Limiting the cases under which constraint ignoring works is certainly
fine by me, but I was assuming that we were trying to make it accessable
to any restore. If that's not true, then we don't need to worry about that
part of the issue.

As a side note, in the partial implementation I'd already done, I noticed
a potential problem if the person doing the alter table didn't have read
permissions on the pktable. I'd written it to bail and do the slow check
in that case (well actually in most error cases that didn't themselves
cause an elog), does anyone have a better idea?

---(end of broadcast)---
TIP 2: you can get off all lists at once with the unregister command
(send unregister YourEmailAddressHere to [EMAIL PROTECTED])


Re: ADD FOREIGN KEY (was Re: [HACKERS] [GENERAL] 7.4Beta)

2003-09-30 Thread Tom Lane
Stephan Szabo [EMAIL PROTECTED] writes:
 As a side note, in the partial implementation I'd already done, I noticed
 a potential problem if the person doing the alter table didn't have read
 permissions on the pktable. I'd written it to bail and do the slow check
 in that case (well actually in most error cases that didn't themselves
 cause an elog), does anyone have a better idea?

Wouldn't all the subsequent triggers fail also in such a case?  (For
that matter, wouldn't the existing implementation of the initial check
fail?)  I can't see a reason to expend code to avoid failing here.  It's
not very sensible to be able to create an FK on a table you don't have
read permission for.

regards, tom lane

---(end of broadcast)---
TIP 4: Don't 'kill -9' the postmaster


Re: ADD FOREIGN KEY (was Re: [HACKERS] [GENERAL] 7.4Beta)
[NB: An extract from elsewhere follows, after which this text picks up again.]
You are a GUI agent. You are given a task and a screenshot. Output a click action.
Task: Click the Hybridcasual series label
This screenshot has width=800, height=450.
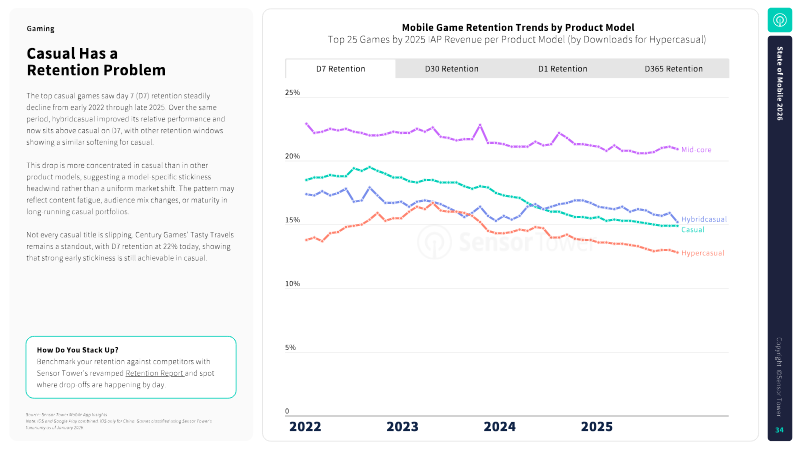(704, 218)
2003-09-30 Thread Stephan Szabo

On Tue, 30 Sep 2003, Tom Lane wrote:

 Stephan Szabo [EMAIL PROTECTED] writes:
  As a side note, in the partial implementation I'd already done, I noticed
  a potential problem if the person doing the alter table didn't have read
  permissions on the pktable. I'd written it to bail and do the slow check
  in that case (well actually in most error cases that didn't themselves
  cause an elog), does anyone have a better idea?

 Wouldn't all the subsequent triggers fail also in such a case?  (For
 that matter, wouldn't the existing implementation of the initial check
 fail?)  I can't see a reason to expend code to avoid failing here.  It's

No, because the triggers change permissions to the owner of the
appropriate (either fk or pk) table before running the query, so the old
method works as well as the final constraint would. However, if the two
owners are not the same, you can't set to both during the single query.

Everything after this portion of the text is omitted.